К завтраку два монаха, обслуживающих кухню, приносили на стол большую кастрюлю молочного супа с манкой. Он готовился из сухого молока, который присылали из Канады францисканские собратья. Сколько мы ни жаловались, суп всегда подгорал. Этот привкус — то слабый, то резкий — до сих пор всплывает в памяти.
Приют «Каритас» в дюссельдорфском районе Ратер-Бройх обеспечил мне на несколько лет дешевую еду и кров над головой, поэтому могу сказать, что вплоть до денежной реформы и даже после этого поворотного события завтрак неизменно состоял из уже упомянутого молочного супа, двух ломтей серого хлеба, кусочка маргарина и — в зависимости от снабжения — сливового мусса, искусственного меда или похожего на резину мягкого сыра.
Иногда по воскресеньям и всегда по большим церковным праздникам — например, на праздник тела Христова — полагалось вареное яйцо. Тогда к обеду подавали котлеты или куриное фрикасе и даже сладкое желе или ванильный пудинг. Зато
По будням студенты, отправлявшиеся на лекции, и ученики с практикантами, уходившие на работу, получали судок с обеденным рационом, вкус у которого был слишком одинаково неопределенным, чтобы назвать ингредиенты того, что содержалось в судке.
Наши продуктовые карточки забирала кухня. Впрочем, мы не голодали. Нам выдавали лишь талоны на одежду и табачные изделия.
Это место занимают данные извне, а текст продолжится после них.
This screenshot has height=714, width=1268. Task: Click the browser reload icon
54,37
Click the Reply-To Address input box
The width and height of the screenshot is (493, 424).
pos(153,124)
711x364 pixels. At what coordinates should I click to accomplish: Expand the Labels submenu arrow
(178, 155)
Обеспечиваемый подобным образом, я изо дня в день ездил на работу. По сравнению со всеобщей нуждой за пределами приюта «Каритас», жилось мне довольно неплохо, если бы только не мой второй голод, который особенно сильно давал о себе знать и донимал меня во время трамвайных поездок.
Всегда переполненный трамвай шел из Рата, останавливался неподалеку от приюта, затем со звонком тормозил у каждой остановки — и так до площади Шадовплац, где я пересаживался на трамвай, который направлялся к Билку и Верстенскому кладбищу.
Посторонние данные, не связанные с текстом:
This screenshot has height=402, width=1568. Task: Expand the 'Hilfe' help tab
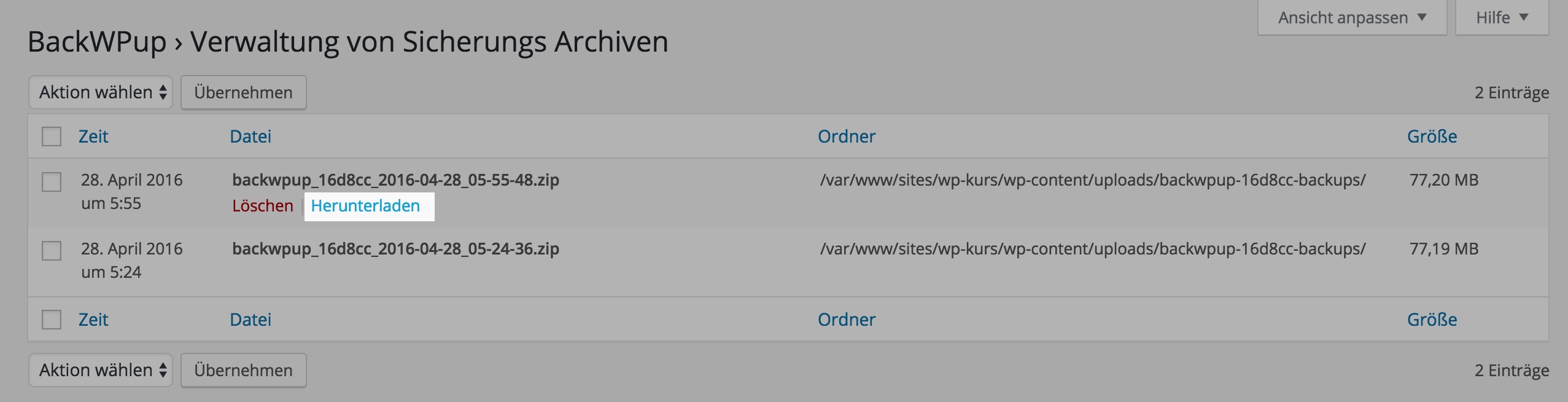pyautogui.click(x=1502, y=18)
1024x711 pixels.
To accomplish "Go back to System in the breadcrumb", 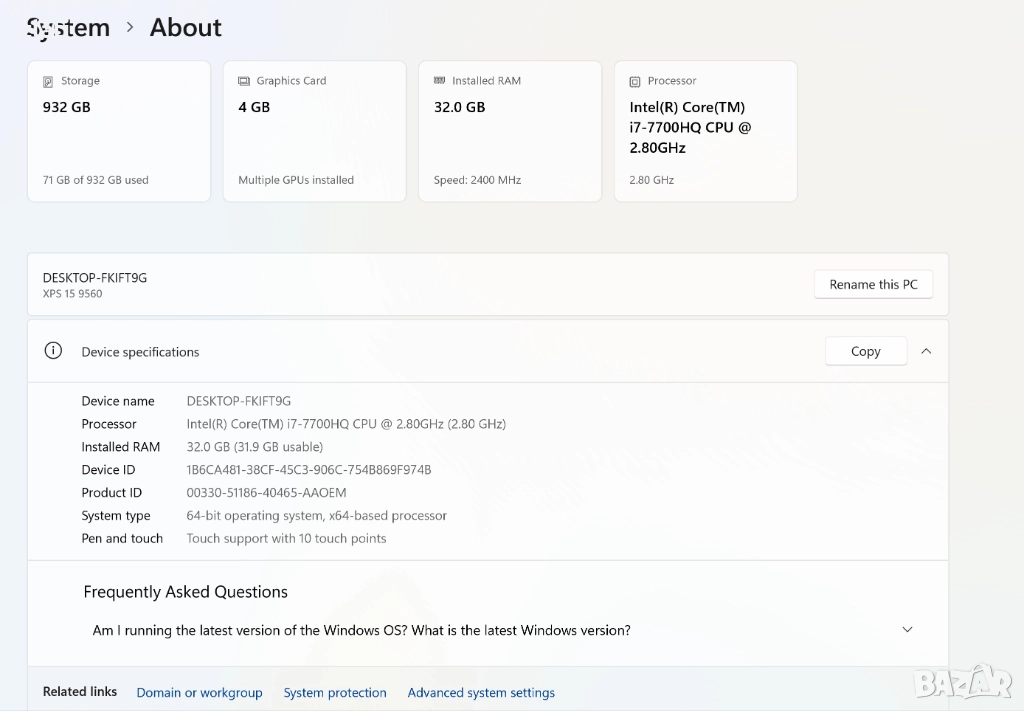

Сидячее место мне никогда не доставалось. В вагоне теснились невыспавшиеся и бодрые, молчаливые и болтливые пассажиры обоего пола. Я видел, обонял, слышал все, что звучало на рейнском диалекте: типичное для послевоенных лет преобладание женщин над мужчинами, запах поношенной одежды, местные шутки, анекдоты и сплетни.
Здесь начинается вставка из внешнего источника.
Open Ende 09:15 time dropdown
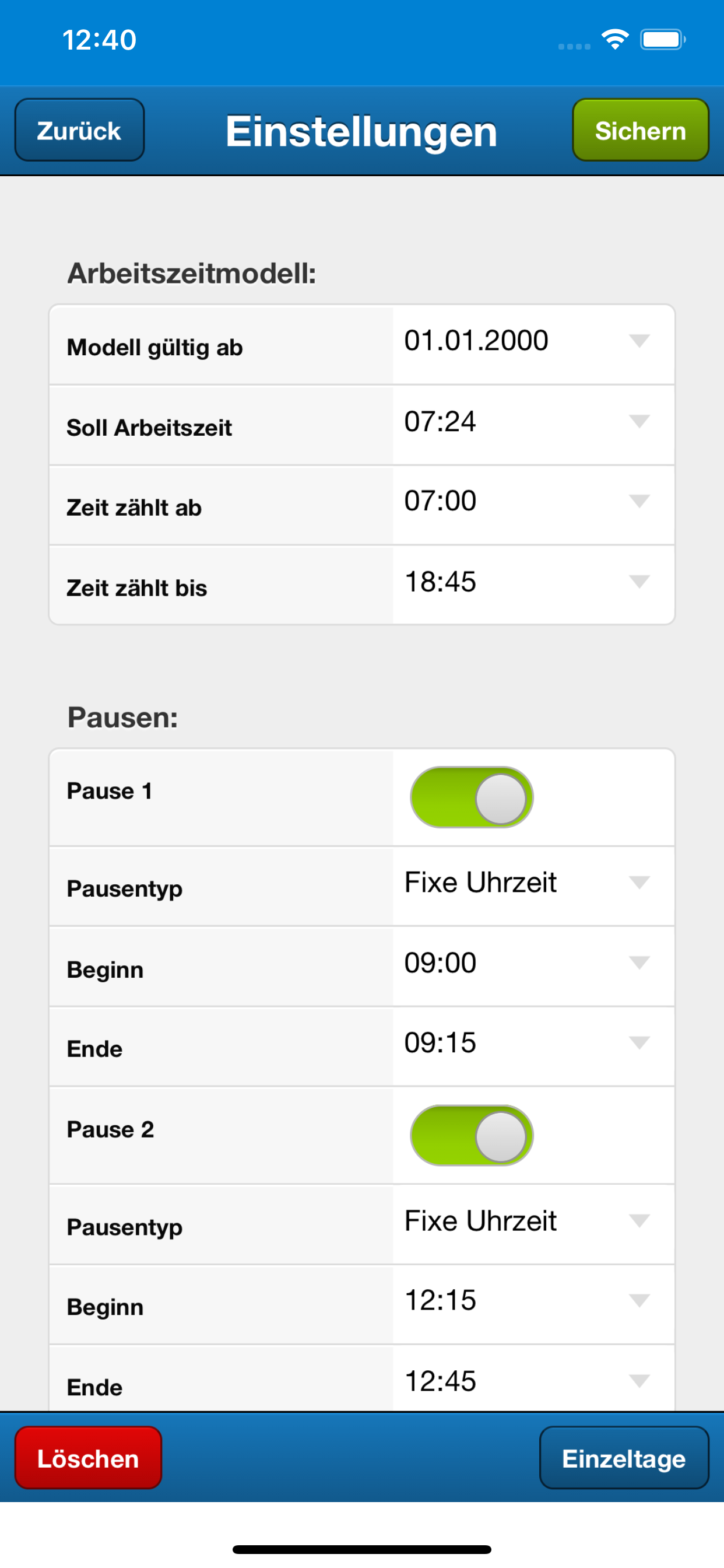 [x=533, y=1046]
Отчасти по собственному почину, отчасти подталкиваемый другими, я пробирался к молоденьким девушкам, или меня прижимали к взрослым женщинам. Даже если меня не притискивало к ним вплотную, мои брюки касались женской одежды. При каждом торможении или ускорении материя сближалась с материей, тело с телом.
После зимних пальто и курток на вате наступила весенняя пора осязаемо тонких тканей. Коленка упиралась в коленку. Соприкасались голые локти, ладони, поднятые над головой к высоким поручням.
Не удивительно, что за полчаса езды до работы мой и без того живущий самостоятельной жизнью, да к тому же легковозбудимый пенис приобретал полустоячее или стоячее положение. Пересадка не слишком помогала, брюки по-прежнему оставались ему тесны. Я старательно пытался отвлечь мысли на что-нибудь другое, но он не успокаивался. Насытившись утренним молочным супом, я тем острее переживал другой голод.
И так изо дня в день. Я постоянно испытывал смущение и страх, что восстание будет замечено и что окружающие возмутятся, начнут громко негодовать.
Но никто из оказавшихся рядом пассажирок возмущения не выказывал. Никто не обращался к кондуктору, нашептывая ему жалобы на ухо и указывая глазами на меня. Лишь обладатель своевольного повстанца сознавал свое бессилие перед лицом бунта, происходившего в собственных штанах.
Со временем пассажиры начинали узнавать друг друга. Они в одно и то же время садились в трамвай, который довольно точно придерживался расписания. Взаимные мимолетные улыбки мягко слетали с губ и появлялись вновь. Люди приветствовали друг друга легким кивком и, оставаясь чужими, знакомились все ближе. Из болтовни девушек и женщин, часто прерываемой хихиканьем, я узнавал или догадывался, что они работают продавщицами в универмаге, служат на телефонной станции, стоят у конвейера на заводе концерна «Клёкнер», сидят в конторах. Я целенаправленно проталкивался к тем, кто работает, и редко теснился возле домохозяек.